*BRANO DEL DOCUMENTO*
------

Il De Sica demenziale e crudele.

Un’anziana signora si ritrova a dover crescere un orfanello apparso nel suo orto, alla sua morte quell’orfanello finirà in orfanotrofio e, diventato abbastanza grande, quest’ultimo sarà finalmente pronto per affrontare grandi avventure.

Un film per famiglie come ora ne escono a bizzeffe, dove a dirigere però c’è Vittorio De Sica, talento assoluto e artista di un’intelligenza fuori dal comune; uno capace di enfatizzare ogni minuto di quell’ora e mezza di pellicola senza però toglierle quel peso, quell’importanza, sena togliere interesse agli eventi: riuscendo sempre e comunque a sorprendere, riuscendo comunque a gestire e smorzare il peso delle varie situazioni. Se in “Ladri di biciclette” aveva portato quel sentore d’ineluttabile tragicità in uno svolgersi degli eventi esasperato, quasi da film d’azione; qui quel dolciume quasi da diabete è continuamente mitigato da un’ironia demenziale, crudele per come punta a provocare mettendo alla berlina sia i ricchi avari che i miserabili meschini e dal sangue avvelenato.

------

(Record degli elementi d'interfaccia)
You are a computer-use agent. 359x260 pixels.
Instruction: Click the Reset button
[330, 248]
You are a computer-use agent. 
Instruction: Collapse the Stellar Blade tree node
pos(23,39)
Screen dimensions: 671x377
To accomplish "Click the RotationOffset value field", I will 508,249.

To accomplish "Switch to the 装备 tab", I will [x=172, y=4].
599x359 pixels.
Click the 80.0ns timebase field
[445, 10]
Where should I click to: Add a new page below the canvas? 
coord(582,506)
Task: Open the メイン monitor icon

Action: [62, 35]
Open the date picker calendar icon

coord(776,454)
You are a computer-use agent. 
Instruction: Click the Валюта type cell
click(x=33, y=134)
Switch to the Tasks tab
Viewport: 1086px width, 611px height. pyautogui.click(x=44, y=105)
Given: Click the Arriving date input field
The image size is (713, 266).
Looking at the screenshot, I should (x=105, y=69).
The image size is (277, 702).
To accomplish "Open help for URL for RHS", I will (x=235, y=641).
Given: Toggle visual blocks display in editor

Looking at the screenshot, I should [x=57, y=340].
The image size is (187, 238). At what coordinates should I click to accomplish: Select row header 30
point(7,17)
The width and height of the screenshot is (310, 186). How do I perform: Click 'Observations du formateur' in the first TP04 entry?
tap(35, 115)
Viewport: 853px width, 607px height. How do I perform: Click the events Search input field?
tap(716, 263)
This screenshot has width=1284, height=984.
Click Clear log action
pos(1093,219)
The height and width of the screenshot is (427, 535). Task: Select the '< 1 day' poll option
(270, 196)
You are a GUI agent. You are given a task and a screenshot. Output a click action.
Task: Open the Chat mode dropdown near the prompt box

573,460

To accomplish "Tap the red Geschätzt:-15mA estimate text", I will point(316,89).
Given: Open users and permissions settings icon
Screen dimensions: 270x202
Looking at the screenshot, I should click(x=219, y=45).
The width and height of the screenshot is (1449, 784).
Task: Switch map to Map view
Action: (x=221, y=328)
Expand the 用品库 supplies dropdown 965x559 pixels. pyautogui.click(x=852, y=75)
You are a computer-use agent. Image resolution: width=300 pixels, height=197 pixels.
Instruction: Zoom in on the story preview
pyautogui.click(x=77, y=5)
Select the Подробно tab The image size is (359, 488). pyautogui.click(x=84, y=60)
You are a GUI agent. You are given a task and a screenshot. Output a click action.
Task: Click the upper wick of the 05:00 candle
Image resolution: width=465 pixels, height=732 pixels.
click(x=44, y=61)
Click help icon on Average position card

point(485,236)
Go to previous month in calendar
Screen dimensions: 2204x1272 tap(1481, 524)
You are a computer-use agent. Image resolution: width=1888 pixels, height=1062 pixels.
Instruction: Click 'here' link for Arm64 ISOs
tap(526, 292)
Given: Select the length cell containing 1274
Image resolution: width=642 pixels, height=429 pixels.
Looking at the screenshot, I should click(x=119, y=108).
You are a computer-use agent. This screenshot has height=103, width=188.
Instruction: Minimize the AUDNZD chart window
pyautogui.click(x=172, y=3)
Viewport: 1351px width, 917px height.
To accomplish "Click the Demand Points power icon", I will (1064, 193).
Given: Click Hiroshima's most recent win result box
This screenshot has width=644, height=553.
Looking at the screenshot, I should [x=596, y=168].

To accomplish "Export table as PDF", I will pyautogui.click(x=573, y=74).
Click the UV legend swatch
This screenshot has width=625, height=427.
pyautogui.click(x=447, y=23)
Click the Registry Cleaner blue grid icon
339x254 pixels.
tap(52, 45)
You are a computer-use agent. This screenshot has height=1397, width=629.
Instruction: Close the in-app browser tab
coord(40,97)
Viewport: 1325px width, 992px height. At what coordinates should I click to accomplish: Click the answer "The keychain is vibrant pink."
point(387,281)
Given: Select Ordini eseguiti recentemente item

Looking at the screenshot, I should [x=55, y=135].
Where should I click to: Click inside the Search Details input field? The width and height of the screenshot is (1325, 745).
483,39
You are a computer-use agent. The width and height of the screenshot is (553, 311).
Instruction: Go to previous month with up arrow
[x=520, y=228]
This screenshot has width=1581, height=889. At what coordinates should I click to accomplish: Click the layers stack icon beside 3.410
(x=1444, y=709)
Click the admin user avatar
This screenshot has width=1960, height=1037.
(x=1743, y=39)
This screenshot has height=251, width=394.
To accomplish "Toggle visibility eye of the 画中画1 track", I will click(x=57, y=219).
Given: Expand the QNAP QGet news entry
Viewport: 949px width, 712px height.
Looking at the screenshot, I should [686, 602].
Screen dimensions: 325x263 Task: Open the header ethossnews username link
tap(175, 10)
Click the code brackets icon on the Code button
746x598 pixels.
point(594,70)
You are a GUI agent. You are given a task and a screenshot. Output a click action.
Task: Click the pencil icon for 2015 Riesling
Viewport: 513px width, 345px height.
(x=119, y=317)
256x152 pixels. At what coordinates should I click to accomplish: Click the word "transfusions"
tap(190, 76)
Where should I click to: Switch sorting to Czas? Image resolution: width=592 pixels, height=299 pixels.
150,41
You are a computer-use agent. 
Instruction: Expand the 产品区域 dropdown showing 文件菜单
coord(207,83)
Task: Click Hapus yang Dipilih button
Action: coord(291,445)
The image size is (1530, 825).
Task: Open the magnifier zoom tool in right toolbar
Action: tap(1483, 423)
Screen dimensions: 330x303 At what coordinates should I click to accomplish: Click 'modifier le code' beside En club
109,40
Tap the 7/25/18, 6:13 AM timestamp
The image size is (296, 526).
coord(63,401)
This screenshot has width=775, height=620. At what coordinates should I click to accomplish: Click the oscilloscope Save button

------

*COMPITI DA SVOLGERE*
1. Riassumi in due frasi la recensione del film di De Sica.
2. Trascrivi dalla recensione il passo che si apre con le parole contenenti "Un film per" e si chiude con "dal sangue avvelenato.".

*SOLUZIONI DELL'ESERCIZIO*
1. Nel film per famiglie un orfanello apparso nell'orto di un'anziana signora viene cresciuto da lei, finisce in orfanotrofio alla sua morte e, una volta abbastanza grande, è pronto ad affrontare grandi avventure. La regia di Vittorio De Sica riesce sempre a sorprendere e mitiga la dolcezza del racconto con un'ironia demenziale e crudele, che mette alla berlina sia i ricchi avari sia i miserabili meschini.

2.
Un film per famiglie come ora ne escono a bizzeffe, dove a dirigere però c’è Vittorio De Sica, talento assoluto e artista di un’intelligenza fuori dal comune; uno capace di enfatizzare ogni minuto di quell’ora e mezza di pellicola senza però toglierle quel peso, quell’importanza, sena togliere interesse agli eventi: riuscendo sempre e comunque a sorprendere, riuscendo comunque a gestire e smorzare il peso delle varie situazioni. Se in “Ladri di biciclette” aveva portato quel sentore d’ineluttabile tragicità in uno svolgersi degli eventi esasperato, quasi da film d’azione; qui quel dolciume quasi da diabete è continuamente mitigato da un’ironia demenziale, crudele per come punta a provocare mettendo alla berlina sia i ricchi avari che i miserabili meschini e dal sangue avvelenato.